MicroRNA-511 binds to FKBP5 mRNA, which encodes a chaperone protein, and regulates neuronal differentiation

Abstract

Single nucleotide polymorphisms (SNPs) in the FKBP5 gene increase the expression of the FKBP51 protein and have been associated with increased risk for neuropsychiatric disorders such as major depression and post-traumatic stress disorder. Moreover, levels of FKBP51 are increased with aging and in Alzheimer's disease (AD), potentially contributing to disease pathogenesis. However, aside from its glucocorticoid responsiveness, little is known about what regulates FKBP5. In recent years, non-coding RNAs, and in particular microRNAs (miRNAs), have been shown to modulate disease-related genes and processes.
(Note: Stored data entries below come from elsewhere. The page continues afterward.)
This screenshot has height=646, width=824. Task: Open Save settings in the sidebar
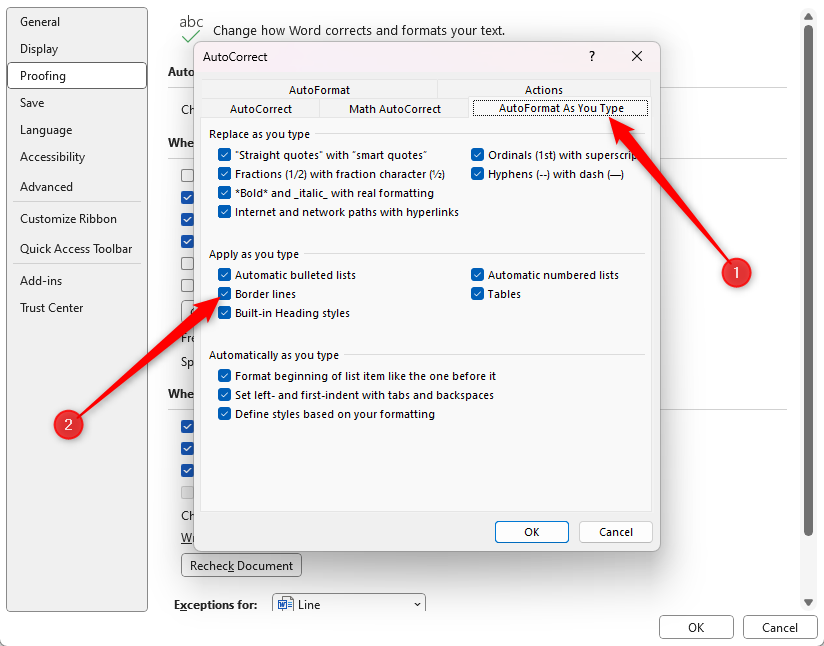(x=32, y=102)
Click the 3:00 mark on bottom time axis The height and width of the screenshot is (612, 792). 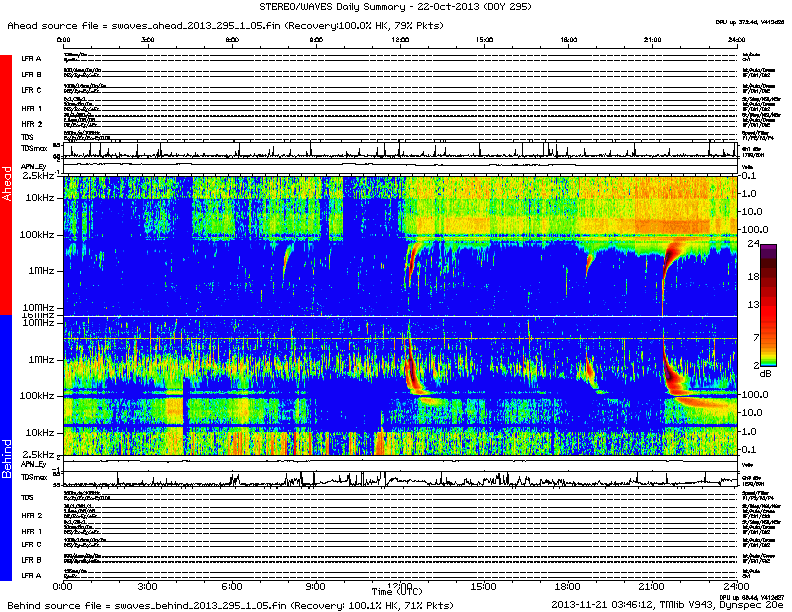(148, 585)
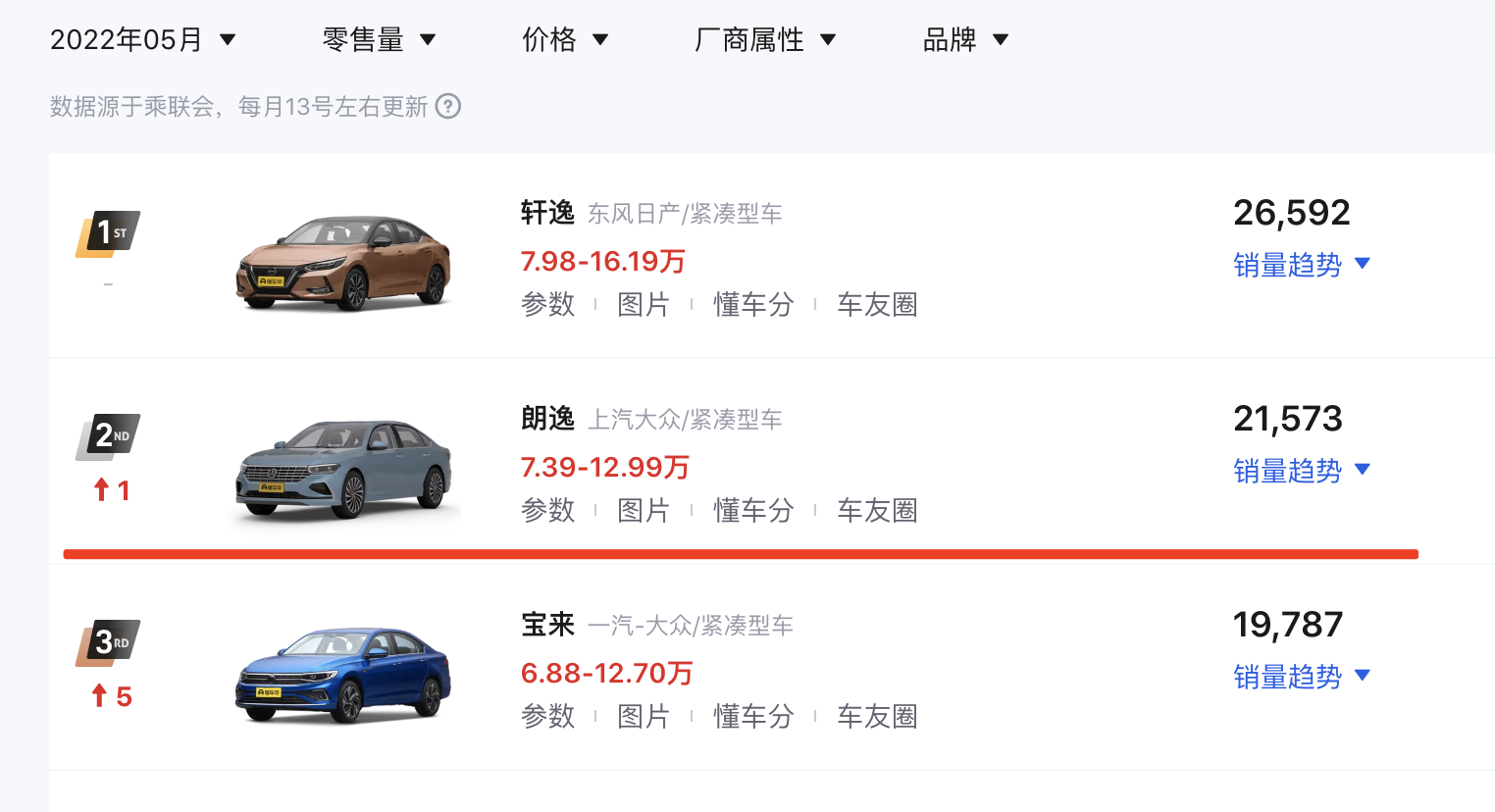Open the 品牌 brand filter
The width and height of the screenshot is (1495, 812).
965,40
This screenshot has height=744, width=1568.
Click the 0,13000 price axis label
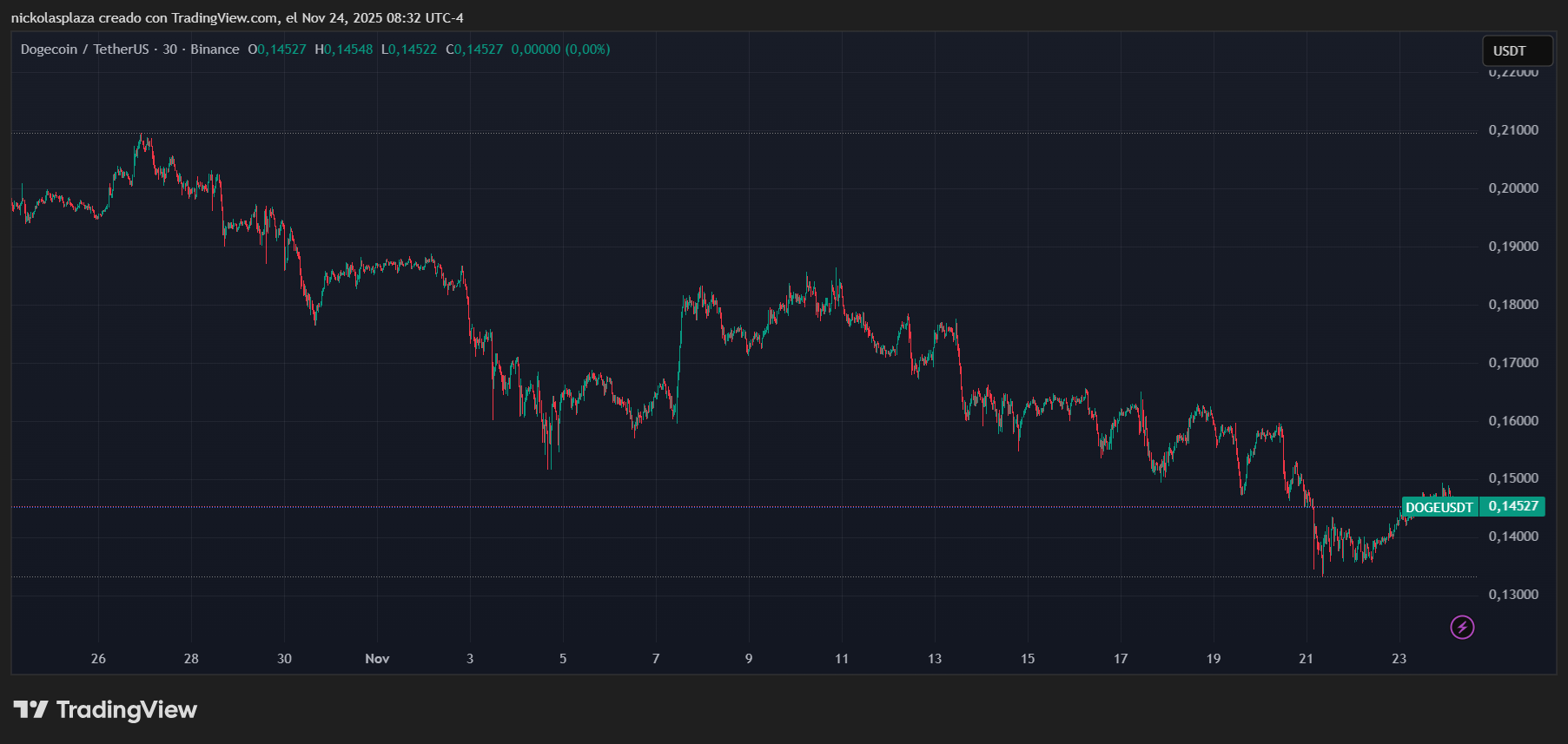point(1512,595)
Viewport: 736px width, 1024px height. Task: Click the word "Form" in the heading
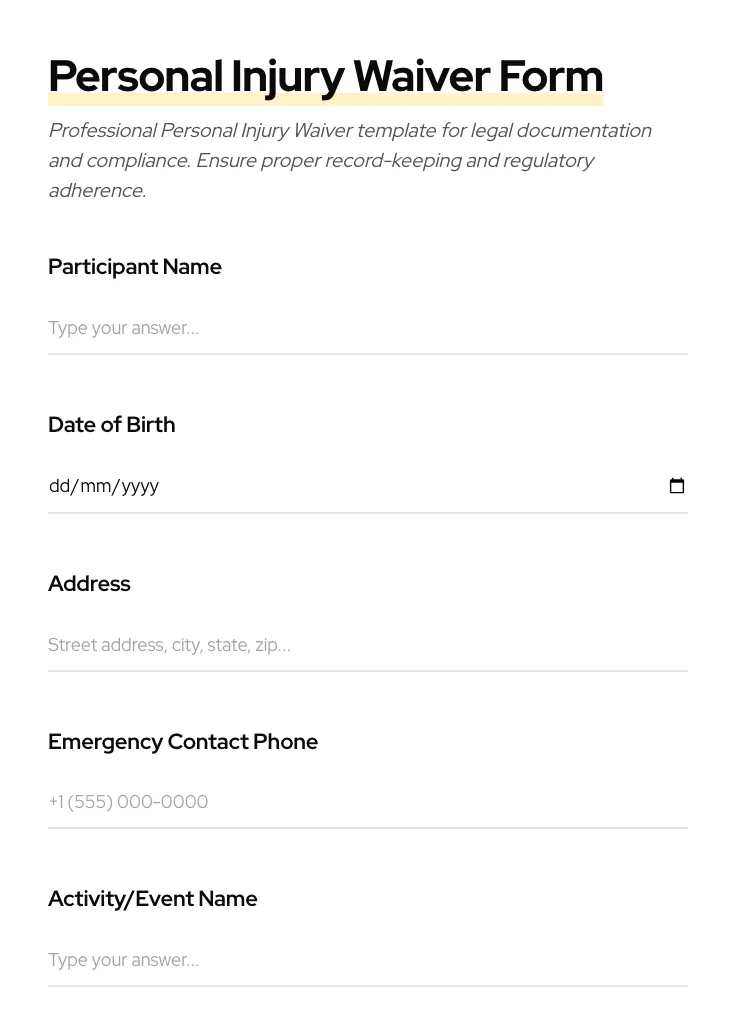550,76
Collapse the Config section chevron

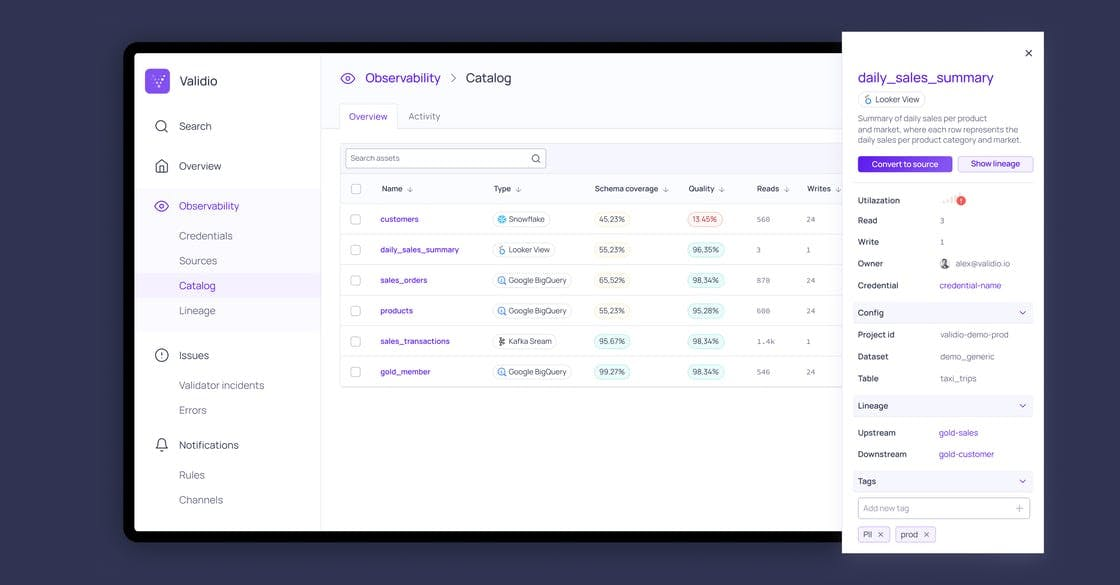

The current study sought to investigate which miRNAs could target and functionally regulate FKBP5. Following in silico data mining and initial target expression validation, miR-511 was found to suppress FKBP5 mRNA and protein levels. Using luciferase p-miR-Report constructs and RNA pull-down assays, we confirmed that miR-511 bound directly to the 3'UTR of FKBP5, validating the predicted gene-miRNA interaction. miR-511 suppressed glucocorticoid-induced upregulation of FKBP51 in cells and primary neurons, demonstrating functional, disease-relevant control of the protein. Consistent with a regulator of FKBP5, miR-511 expression in the mouse brain decreased with age but increased following chronic glucocorticoid treatment. Analysis of the predicted target genes of miR-511 revealed that neurogenesis, neuronal development and neuronal differentiation were likely controlled by these genes. Accordingly, miR-511 increased neuronal differentiation in cells and enhanced neuronal development in primary neurons. Collectively, these findings show that miR-511 is a functional regulator of FKBP5 and can contribute to neuronal differentiation.